The fluctuations over the last month occurred due to three significant events – the Saudi-led coalition air attacks against Al Houthis in Yemen; the framework nuclear agreement between Iran and six world powers; and Saudi Arabia raising prices for all crude grades it will sell to Asia in May.
The early April jump was a result of the oil markets reconfiguring two factors – the duration of time before Iran might be able to increase exports after the diplomatic breakthrough; and, possible slowing of months-long rise in US crude inventories. In the first case, initial expectations of a quick recovery in Iran’s oil exports were moderated by sentiments that it could take much longer than expected – between four months and a year after a final deal is signed – to lift sanctions.
Oil futures also climbed more than $1 a barrel after Saudi Arabia raised its prices for all crude sales to Asia for the second month, indicating growing demand in the region.

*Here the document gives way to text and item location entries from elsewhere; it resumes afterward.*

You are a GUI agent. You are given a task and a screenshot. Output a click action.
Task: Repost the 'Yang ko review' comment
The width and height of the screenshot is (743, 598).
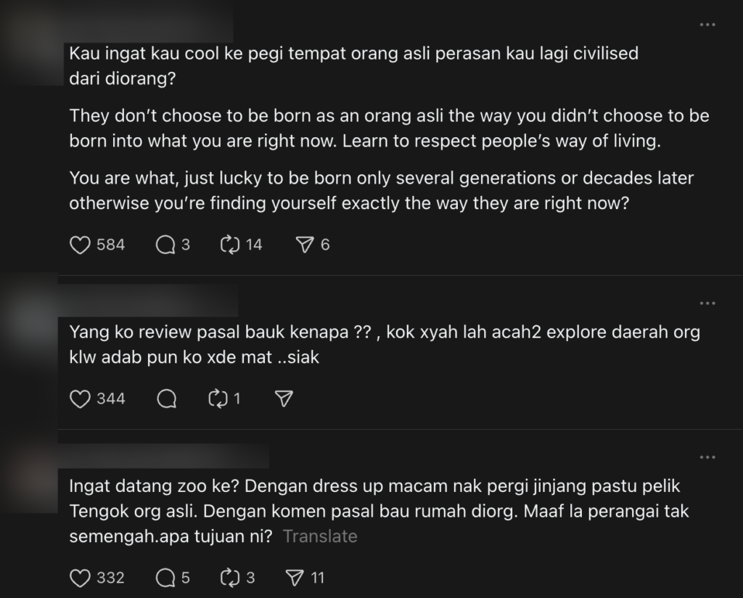[218, 398]
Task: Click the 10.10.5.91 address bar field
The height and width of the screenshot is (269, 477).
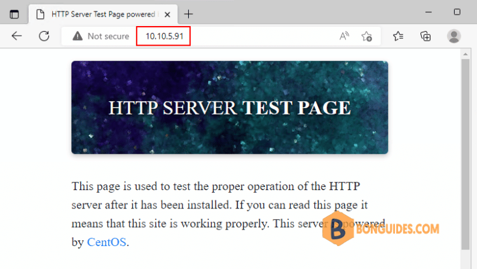Action: [x=164, y=36]
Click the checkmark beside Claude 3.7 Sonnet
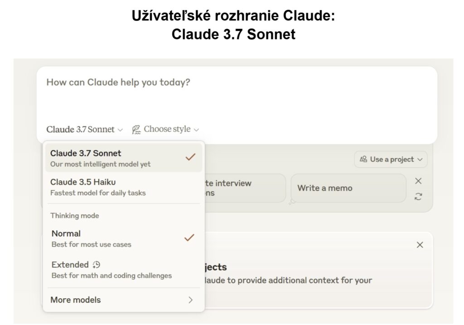Viewport: 464px width, 325px height. 190,157
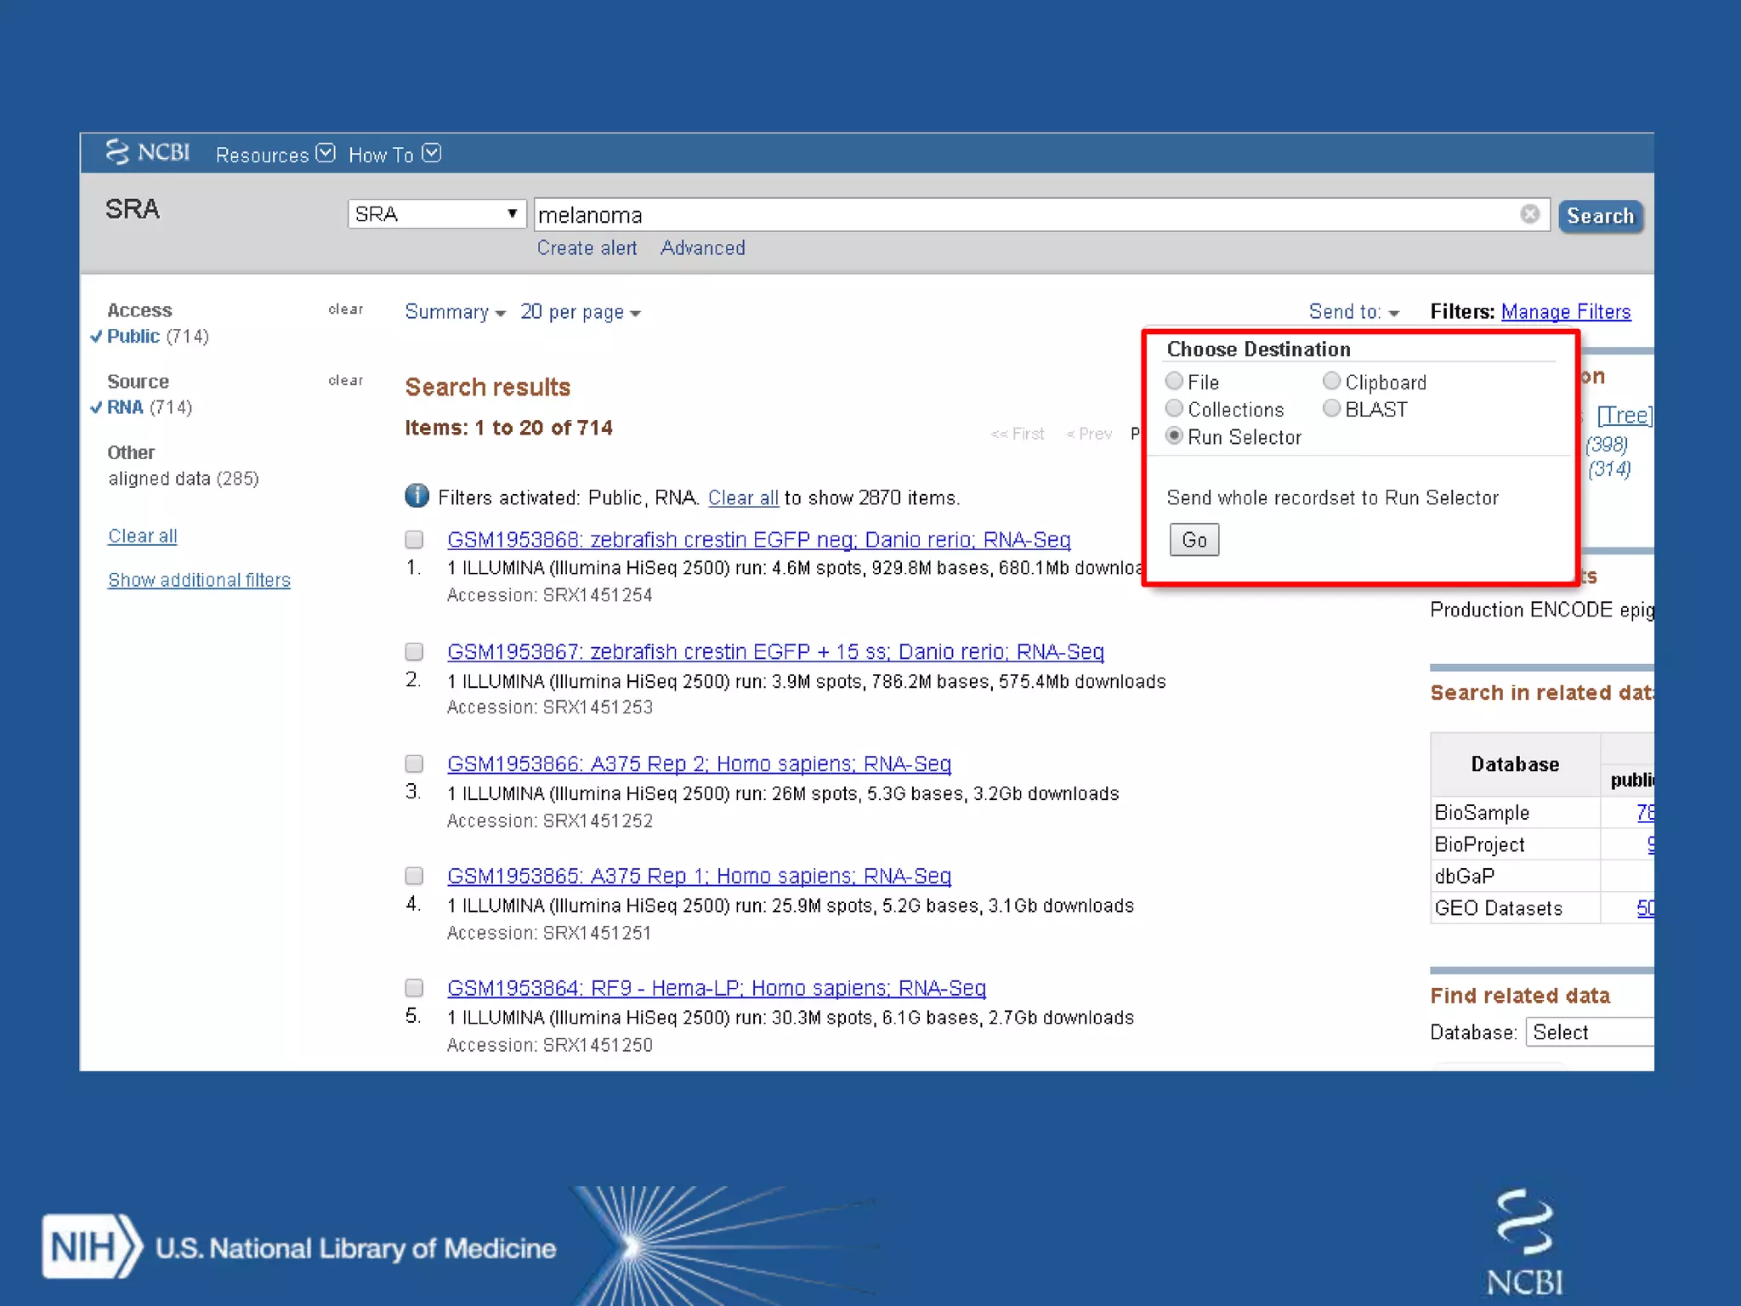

Nevertheless, it was the concerns over the conflict in Yemen that first triggered the oil price speculation during late March. A small amount of pressure on any oil transit chokepoint means a big squeeze in the futures market. So, after months of downturn in oil prices, the events in Yemen gave oil traders the first chance to do what they famously do – speculate. This hiked oil between five and eight per cent.
Even before the Saudi-led countries launched ‘Operation Storm of Resolve’ during March-end, the risks of Yemen’s civil war spreading had kept the oil markets awake. While military action hiked the oil price, politics stabilised it after feelers about Iran’s imminent agreement. Overall, the political and military events in West Asia ruled over the global economic and oil dynamics.

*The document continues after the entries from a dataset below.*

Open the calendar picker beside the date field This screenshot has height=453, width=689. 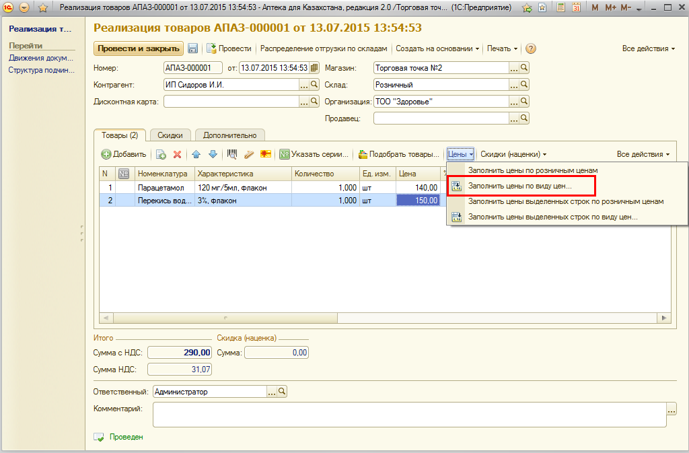[x=314, y=68]
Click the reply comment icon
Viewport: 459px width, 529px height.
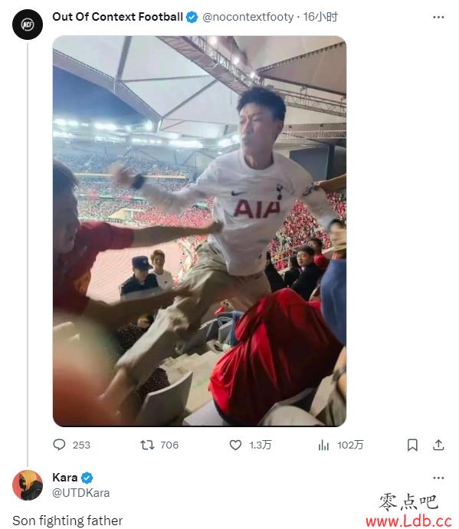(x=59, y=445)
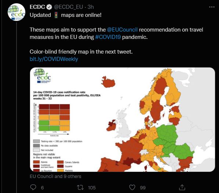The image size is (219, 193).
Task: View 'EU Council and 9 others' tagged accounts
Action: pyautogui.click(x=55, y=176)
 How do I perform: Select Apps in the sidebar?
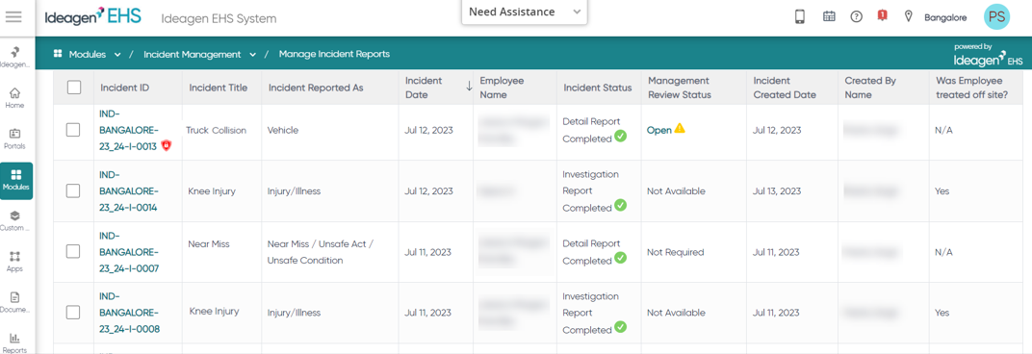tap(15, 262)
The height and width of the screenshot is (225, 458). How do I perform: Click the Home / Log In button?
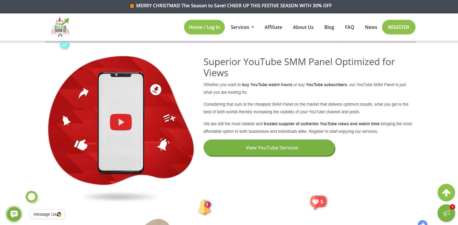pos(204,27)
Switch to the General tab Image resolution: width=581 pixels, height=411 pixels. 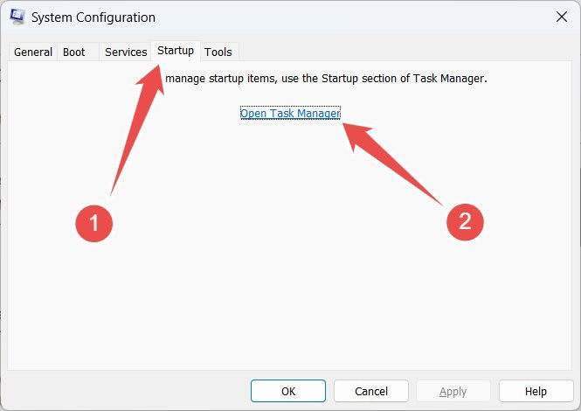pos(33,52)
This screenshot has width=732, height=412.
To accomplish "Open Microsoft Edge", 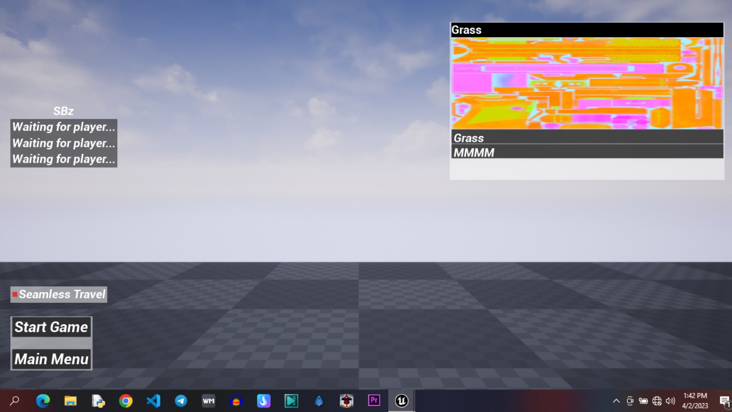I will tap(43, 401).
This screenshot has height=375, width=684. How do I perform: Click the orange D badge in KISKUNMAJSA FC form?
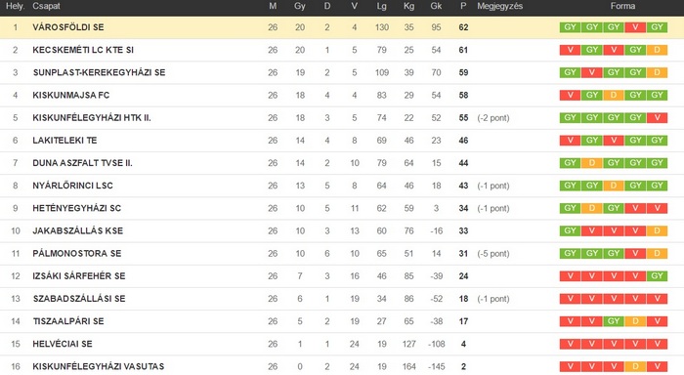614,95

Initial spike in oil prices was conditioned by the first round of territorial gains by the Al Houthis in Yemen, followed by the Saudi-led airstrikes. The regional coalition’s successful efforts to limit the Iran-affiliated-Shiite faction’s advance calmed the oil market. Since it is still unclear how the Saudi-announced ‘Operation Restoring Hope’ would play out, the last word on how the oil market will react is yet to be heard.
Overall, oil prices spiked because of two factors – one, fear that any conflict would lead to reduced oil supply, resulting in higher cost; and two, market forces betting on prices remaining low throughout the year. In the second case, the conflict forced them initially to change their positions in a hurry, before correction. In the former case, markets relaxed after realisation that irrespective of the conflict, it had excess supply and US crude stocks were at record highs.
Saudi Arabia’s direct intervention to counter the Al Houthis came after it felt that its core interests, including the security of the Bab Al Mandeb Strait at the southern end of the Red Sea, was under threat, following the rebel group’s political gains in Sanaa, which extended to Aden. Saudi Arabia also approached the Al Houthis crisis proactively fearing that a non-military response would encourage the Yemeni rebels to get adventurous and attempt incursions across the Saudi border. Though the Saudis stopped the airstrikes claiming its ‘military’ objectives had been met, it was under international pressure to halt the strikes because of civilian casualties.
Since its political objective of reinstating Riyadh-based Abd Rabbuh Mansur Hadi as president of Yemen remains unfulfilled, Riyadh may now pursue a different sort of military intervention – backing militias opposing the Al Houthis, who are aligned with former president Ali Abdullah Saleh. In the past, Iran had threatened to block the other chokepoint in the region – the Strait of Hormuz, through which 15 per cent of the world oil flows – if it was attacked. Saudi Arabia did not want Al Houthis to use the same threat vis-a-vis Bab Al Mandeb.
Though Yemen has oil and gas resources, it exports are minimal. But the oil market reacts not only to the situation on the ground but on the basis of worst-case scenario forecasts. As a result, it factored the possible impact on the oil market if the flow of oil through the Bab Al Mandeb Strait was affected.